The above quote is from the Aeneid, but pizza actually saw its earliest roots in Greece, where large round breads were used as plates with simple spices and potatoes on top (no tomatoes in 600 B.C.). It wasn't until the late 19th century that cheese and tomatoes were added to create something similar to what we eat today, which really hasn't changed much in over 100 years (thank chef Raffaele Esposito).
Thus, it is with great care that I approach the delicate task of criticizing this dish, one that has become dear to my heart this year. Only pizzerias with a delivery service were selected, and each pizza was tested with one to seventeen bottles of carefully selected ale (Pabst Blue Ribbon). The type of pizza selected: cheese. Plain ol' cheese.
This is the only pizza I had not tried when I ordered, and I was pleasantly surprised to find that it was not only quickly delivered, but quite good. The crust is solid, less floppy than many with a good crunch, but has a starchy taste and is not worth eating past the cheese and sauce. The cheese itself is good, a bit sweet and still very smooth, but the sauce overpowers it a bit with a strong taste of oregano. My overall impression is that this pizza is vastly superior to Domino's and other chains, but doesn't stack up to some of the real heavy hitters.
I first suspected this ramshackle pizza hut to be a mob front, soon remembering that the Italians make some damn good pie. First, the crust: from the perfectly puffed golden edges to the still-crispy center, the Gianni's crust is really superb - no easy task, and unmatched in Middletown. The sauce is also quite good. Having passed up the temptation to sweeten their sauce, Gianni's opted for a gentler, smokier taste that's easier on the palette, allowing the cheese (and any other toppings) to take center stage. The cheese was great, a little flat - but the crust, oh the crust!
Another item to check out on the menu is the garlic bread with cheese. At less than four dollars for ten pieces, it's an affordable addition to an already inexpensive meal. The two people I've seen working in the restaurant are quite nice - I suggest stopping by sometime and saying hi. The price of this pizza is also a serious advantage, making it by far the best value in town.
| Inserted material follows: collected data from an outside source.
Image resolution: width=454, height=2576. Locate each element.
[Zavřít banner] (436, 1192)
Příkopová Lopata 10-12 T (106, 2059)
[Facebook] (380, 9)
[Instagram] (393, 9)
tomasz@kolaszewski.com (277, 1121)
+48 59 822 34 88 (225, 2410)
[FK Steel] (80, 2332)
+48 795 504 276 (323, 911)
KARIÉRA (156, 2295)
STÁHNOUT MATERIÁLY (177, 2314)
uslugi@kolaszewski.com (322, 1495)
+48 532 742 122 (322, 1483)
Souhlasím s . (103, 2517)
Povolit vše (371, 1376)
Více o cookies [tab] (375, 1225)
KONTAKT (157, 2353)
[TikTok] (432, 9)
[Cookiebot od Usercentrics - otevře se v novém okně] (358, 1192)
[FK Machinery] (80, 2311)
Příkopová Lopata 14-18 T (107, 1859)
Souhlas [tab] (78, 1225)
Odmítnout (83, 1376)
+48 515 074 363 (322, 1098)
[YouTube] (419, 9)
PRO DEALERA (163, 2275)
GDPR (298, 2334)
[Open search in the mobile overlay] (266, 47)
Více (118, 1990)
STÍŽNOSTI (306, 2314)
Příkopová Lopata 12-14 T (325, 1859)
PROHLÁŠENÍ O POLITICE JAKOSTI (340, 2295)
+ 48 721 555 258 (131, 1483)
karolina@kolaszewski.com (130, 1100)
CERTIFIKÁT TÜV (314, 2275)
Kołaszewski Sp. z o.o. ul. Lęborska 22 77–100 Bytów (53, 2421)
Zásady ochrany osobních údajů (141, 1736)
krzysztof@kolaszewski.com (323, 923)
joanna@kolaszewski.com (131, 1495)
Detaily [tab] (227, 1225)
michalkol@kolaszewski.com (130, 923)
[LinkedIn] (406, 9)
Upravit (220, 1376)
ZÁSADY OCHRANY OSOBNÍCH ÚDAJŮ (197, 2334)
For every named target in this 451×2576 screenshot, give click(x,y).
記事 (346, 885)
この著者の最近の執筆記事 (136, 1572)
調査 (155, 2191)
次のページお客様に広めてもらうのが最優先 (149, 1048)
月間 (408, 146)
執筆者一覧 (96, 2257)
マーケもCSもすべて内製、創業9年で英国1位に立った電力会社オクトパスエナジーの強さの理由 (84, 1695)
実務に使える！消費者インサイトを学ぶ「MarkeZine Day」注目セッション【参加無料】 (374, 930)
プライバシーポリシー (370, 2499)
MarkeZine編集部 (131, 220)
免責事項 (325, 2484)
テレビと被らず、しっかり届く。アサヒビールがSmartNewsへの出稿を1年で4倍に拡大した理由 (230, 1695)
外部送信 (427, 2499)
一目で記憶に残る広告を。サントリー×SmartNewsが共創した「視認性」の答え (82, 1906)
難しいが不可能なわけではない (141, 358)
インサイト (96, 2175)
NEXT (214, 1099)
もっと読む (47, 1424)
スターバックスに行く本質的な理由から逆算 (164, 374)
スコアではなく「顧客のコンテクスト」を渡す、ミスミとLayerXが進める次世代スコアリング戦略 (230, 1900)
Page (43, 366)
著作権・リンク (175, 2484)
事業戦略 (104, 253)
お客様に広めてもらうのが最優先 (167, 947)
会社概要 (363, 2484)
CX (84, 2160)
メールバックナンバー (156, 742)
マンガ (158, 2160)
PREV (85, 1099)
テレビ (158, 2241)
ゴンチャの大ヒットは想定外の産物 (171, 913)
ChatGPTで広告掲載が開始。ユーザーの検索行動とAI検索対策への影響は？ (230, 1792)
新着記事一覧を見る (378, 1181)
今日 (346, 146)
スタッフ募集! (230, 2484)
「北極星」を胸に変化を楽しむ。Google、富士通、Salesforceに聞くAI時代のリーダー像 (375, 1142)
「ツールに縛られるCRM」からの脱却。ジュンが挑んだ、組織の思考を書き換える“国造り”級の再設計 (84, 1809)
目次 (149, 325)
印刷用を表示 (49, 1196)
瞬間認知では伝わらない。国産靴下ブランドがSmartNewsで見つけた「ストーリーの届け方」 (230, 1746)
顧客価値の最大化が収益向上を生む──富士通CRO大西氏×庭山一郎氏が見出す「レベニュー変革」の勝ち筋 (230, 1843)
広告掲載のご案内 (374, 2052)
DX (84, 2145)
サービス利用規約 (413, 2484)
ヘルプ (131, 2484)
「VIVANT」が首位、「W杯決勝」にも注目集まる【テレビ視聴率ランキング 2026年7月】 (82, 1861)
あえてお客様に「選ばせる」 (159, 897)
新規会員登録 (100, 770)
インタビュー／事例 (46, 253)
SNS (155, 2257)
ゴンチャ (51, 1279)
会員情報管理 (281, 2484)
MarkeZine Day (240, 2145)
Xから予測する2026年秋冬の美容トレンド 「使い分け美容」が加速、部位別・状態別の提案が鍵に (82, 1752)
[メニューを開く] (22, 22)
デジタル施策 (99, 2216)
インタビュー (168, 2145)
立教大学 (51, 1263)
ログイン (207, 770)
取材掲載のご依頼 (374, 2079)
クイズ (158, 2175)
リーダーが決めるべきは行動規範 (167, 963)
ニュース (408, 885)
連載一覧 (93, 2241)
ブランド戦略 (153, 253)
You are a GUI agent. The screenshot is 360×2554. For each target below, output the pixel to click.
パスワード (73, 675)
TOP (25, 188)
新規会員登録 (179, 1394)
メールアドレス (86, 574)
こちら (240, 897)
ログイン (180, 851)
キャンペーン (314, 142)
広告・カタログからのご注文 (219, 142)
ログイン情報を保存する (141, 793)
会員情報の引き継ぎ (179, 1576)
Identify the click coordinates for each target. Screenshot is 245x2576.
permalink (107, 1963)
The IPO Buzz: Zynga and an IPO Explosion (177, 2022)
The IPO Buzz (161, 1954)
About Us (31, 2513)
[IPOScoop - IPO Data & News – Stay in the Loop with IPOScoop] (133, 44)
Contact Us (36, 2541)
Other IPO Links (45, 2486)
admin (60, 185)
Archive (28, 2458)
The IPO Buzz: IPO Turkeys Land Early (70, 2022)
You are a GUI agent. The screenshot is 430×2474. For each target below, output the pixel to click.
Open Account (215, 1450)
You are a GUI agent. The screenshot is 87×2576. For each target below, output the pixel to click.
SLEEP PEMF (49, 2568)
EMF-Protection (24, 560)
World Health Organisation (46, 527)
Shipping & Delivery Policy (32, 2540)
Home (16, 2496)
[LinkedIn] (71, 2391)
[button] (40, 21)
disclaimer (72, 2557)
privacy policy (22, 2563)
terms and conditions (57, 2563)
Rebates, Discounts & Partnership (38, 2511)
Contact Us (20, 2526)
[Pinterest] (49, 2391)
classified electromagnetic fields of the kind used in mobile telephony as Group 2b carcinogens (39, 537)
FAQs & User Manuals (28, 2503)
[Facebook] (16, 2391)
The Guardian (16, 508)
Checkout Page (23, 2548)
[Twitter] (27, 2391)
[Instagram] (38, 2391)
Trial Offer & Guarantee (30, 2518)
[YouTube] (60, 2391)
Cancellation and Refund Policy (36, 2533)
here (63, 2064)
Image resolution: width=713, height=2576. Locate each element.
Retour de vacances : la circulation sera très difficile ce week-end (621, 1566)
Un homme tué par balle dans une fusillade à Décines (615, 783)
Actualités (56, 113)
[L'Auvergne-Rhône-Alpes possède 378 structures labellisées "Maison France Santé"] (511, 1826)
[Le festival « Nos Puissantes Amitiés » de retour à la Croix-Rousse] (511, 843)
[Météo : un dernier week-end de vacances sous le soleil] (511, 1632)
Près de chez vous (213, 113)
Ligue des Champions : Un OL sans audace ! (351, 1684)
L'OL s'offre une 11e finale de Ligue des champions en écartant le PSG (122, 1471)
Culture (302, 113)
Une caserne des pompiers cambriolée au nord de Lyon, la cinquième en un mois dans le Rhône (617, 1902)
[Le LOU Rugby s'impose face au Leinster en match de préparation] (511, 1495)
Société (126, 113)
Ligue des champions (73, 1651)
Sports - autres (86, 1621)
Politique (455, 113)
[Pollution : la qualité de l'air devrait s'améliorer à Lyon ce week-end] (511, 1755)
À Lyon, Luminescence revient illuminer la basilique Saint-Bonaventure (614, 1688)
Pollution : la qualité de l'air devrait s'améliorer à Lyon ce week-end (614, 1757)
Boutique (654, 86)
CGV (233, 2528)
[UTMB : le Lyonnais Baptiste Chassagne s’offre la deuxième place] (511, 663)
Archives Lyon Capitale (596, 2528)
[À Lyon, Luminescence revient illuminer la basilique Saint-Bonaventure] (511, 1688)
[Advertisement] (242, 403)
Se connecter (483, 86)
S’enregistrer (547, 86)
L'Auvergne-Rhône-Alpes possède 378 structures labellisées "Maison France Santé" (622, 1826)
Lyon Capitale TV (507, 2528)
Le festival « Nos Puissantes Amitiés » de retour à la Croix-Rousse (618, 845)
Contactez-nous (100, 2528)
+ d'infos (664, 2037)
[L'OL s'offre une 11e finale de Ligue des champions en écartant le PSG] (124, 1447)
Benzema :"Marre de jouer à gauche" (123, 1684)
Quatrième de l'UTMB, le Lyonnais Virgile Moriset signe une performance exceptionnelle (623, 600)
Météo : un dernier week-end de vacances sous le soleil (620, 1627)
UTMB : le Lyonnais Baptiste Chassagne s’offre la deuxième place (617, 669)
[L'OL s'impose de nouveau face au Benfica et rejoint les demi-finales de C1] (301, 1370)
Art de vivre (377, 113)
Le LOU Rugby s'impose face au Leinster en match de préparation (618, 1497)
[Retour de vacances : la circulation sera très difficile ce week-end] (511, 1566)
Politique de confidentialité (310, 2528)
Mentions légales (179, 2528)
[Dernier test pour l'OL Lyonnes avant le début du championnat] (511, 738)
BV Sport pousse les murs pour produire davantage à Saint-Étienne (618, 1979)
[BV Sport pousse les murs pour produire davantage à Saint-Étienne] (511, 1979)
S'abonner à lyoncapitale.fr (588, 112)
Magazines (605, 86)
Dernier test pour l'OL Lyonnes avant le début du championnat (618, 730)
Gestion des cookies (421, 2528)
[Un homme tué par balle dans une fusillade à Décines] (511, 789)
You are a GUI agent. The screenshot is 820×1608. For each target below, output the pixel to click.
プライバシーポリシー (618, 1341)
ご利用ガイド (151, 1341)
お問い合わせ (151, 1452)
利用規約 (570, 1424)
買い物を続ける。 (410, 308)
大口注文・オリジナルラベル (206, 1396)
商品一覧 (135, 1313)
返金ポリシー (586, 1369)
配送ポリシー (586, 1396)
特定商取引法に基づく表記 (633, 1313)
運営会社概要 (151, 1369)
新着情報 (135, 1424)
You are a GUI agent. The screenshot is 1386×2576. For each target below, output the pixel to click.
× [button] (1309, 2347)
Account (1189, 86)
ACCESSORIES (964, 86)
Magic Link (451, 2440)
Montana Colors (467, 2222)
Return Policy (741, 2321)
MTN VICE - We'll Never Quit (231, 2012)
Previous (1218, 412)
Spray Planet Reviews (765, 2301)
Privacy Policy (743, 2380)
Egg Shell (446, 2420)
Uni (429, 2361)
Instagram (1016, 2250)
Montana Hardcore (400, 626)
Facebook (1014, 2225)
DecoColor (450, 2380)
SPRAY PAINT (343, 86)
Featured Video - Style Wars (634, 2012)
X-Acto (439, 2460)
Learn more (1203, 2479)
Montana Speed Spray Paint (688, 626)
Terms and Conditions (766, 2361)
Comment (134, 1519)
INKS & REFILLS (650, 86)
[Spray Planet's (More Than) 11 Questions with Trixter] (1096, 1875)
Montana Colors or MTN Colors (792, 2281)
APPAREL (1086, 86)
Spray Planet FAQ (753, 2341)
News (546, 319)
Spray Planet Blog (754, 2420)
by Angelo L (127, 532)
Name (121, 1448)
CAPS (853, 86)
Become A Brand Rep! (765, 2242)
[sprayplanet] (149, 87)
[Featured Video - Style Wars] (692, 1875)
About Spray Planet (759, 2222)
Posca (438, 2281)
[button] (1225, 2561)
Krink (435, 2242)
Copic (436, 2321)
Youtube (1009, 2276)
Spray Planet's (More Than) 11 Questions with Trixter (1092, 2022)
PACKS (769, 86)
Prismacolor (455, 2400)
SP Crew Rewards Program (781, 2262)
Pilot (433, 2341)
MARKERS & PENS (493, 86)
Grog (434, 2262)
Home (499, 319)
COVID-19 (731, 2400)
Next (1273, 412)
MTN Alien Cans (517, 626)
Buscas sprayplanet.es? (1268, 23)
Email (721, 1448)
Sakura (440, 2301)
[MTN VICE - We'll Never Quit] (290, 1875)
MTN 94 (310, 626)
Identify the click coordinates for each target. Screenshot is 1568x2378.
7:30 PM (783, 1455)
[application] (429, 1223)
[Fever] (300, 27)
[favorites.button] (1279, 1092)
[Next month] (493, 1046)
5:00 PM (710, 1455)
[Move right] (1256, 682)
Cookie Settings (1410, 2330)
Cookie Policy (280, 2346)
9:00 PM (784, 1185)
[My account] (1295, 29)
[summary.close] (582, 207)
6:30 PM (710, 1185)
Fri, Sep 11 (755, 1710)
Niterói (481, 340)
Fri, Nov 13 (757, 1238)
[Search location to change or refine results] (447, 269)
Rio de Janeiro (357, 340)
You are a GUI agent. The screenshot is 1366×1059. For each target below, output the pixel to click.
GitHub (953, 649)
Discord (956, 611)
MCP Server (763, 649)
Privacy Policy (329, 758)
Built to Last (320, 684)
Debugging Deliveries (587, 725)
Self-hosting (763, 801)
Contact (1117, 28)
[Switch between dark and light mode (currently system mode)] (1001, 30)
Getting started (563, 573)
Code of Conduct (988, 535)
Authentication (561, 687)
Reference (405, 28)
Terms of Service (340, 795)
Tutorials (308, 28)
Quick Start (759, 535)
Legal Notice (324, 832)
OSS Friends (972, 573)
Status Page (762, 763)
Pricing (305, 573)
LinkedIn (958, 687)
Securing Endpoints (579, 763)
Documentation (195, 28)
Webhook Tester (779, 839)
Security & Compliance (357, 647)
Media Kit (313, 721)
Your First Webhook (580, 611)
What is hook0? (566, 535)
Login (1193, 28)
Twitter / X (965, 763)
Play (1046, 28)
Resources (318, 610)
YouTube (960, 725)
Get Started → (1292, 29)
This is the pizza that everyone seems to rave about on campus. And they do so with good reason - this pizza is ridiculous, although the delivery time can be long. But trust me: it's worth it. First, I must admit that I miss the Gianni's crust every time I eat Jerry's, as it becomes difficult to handle toward the middle. With that off my chest, allow me to turn to pride and joy of the Jerry's pizza, that is, the cheese. Jerry's cheese is one of a kind. It is surprisingly complex, a smooth and perfect complement to the sweet but not sugary sauce, which provides the perfect platform for that addictive dairy product.
I don't use the word addictive lightly here. I've eaten this stuff way past the level of enjoyment, well into the creepy realm of the glazed look on one's face, hope no one sees you grab another piece, no room for another beer land. And it is only with a profound and ultimately confusing regret that I pass up beer for pizza. Well done, Jerry's. Well done.